In the 1960s I worked on McNamaras staff at the Pentagon, and it was known by 1966 that he had serious doubts about whether massive bombing and the introduction of several hundred thousand combat troops would persuade Hanois government to accept a settlement that preserved a noncommunist South Vietnam. After many years of agonizing privately, McNamara published a remarkable book five years ago in which he said the war was a mistake for the United States and sought to explain why it had occurred.

Kissinger believes that the new Kennedy administration was carried away with the rhetoric of the president, who said in his 1961 Inaugural Address that the United States would "pay any price, bear any burden, meet any hardship, support any friend, oppose any foe, to ensure the survival and success of liberty." This open-ended commitment suggested, Kissinger argues, that anything less than victory in Vietnam was unacceptable.

Thirty-five years after Lyndon Johnson sent combat troops to Vietnam to ensure "the survival and success of liberty," Americans ask whether another war to promote American values, this time in Kosovo, has accomplished its objectives. Just as the cost of defeating North Vietnam was underestimated, policy makers in 1999 grossly misjudged the determination of another nationalist leader, Slobodan Milosevic, to oppose American efforts to detach a piece of his country.
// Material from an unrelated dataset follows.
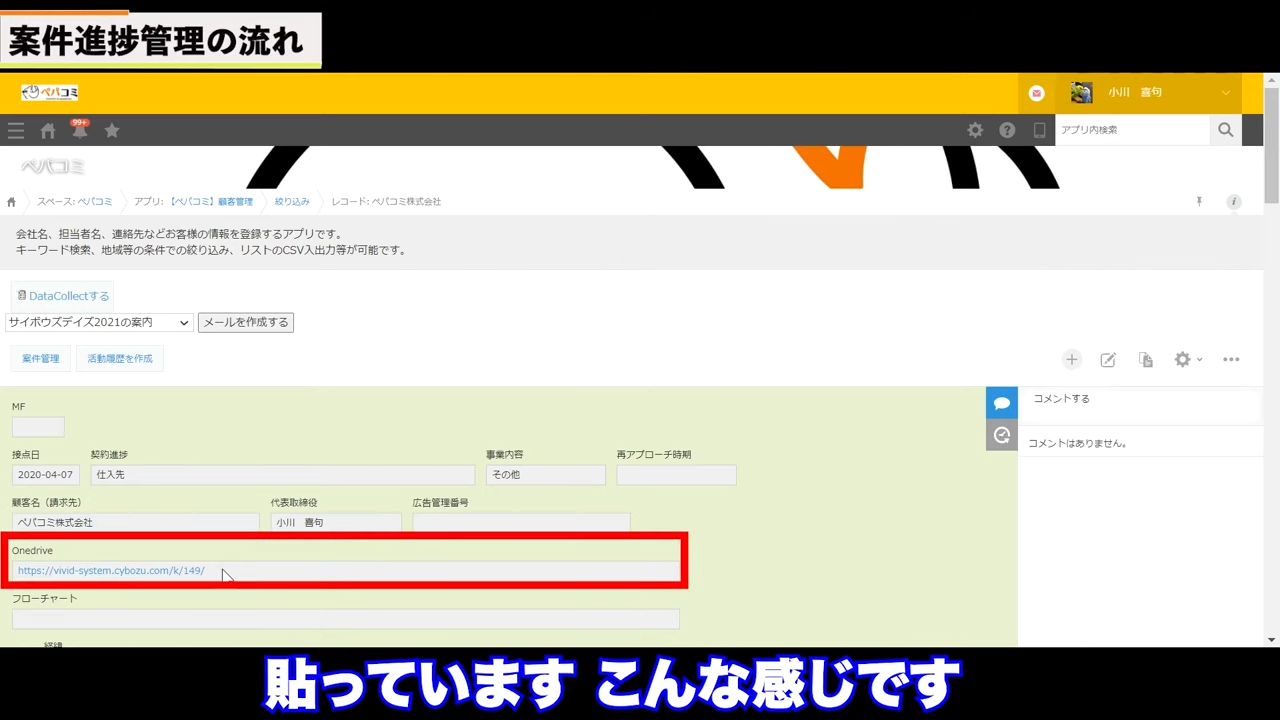Open the favorites star icon
The image size is (1280, 720).
[x=112, y=131]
Fortunately, the United States in this case did not lose; but neither did it win. Milosevic is still in power in Belgrade, his military forces remain strong, and the Serb province of Kosovo continues to be torn by economic hardship and ethnic hatred.

Colin Powell, former chairman of the Joint Chiefs of Staff, had it right when he told Tim Russert on NBC's "Meet the Press" April 30 that America went to war in Vietnam for a worthy cause, but it was not willing to pay the price to defeat the North Vietnamese. The effort was not a mistake, he said; but rather an armed struggle that we ultimately could not win.

Henry Kissinger, the best secretary of state America has had since Dean Acheson, wrote in Newsweek on May 1 ("The Long Shadow of Vietnam"): "Vietnam bequeathed a new generation divided into two camps: one in search of riskless applications of our values, another in an erratic quest for a focal point for our national strategy." He thinks the country will not overcome the shadow of Vietnam or be able to meet new challenges "until we can achieve a national consensus" on this country's national interests.

These crucial issues should be debated during the coming election campaign. If not, we may be in danger of slipping into the kind of sloppy thinking about foreign policy's costs and risks that resulted in the Vietnam quagmire thirty years ago.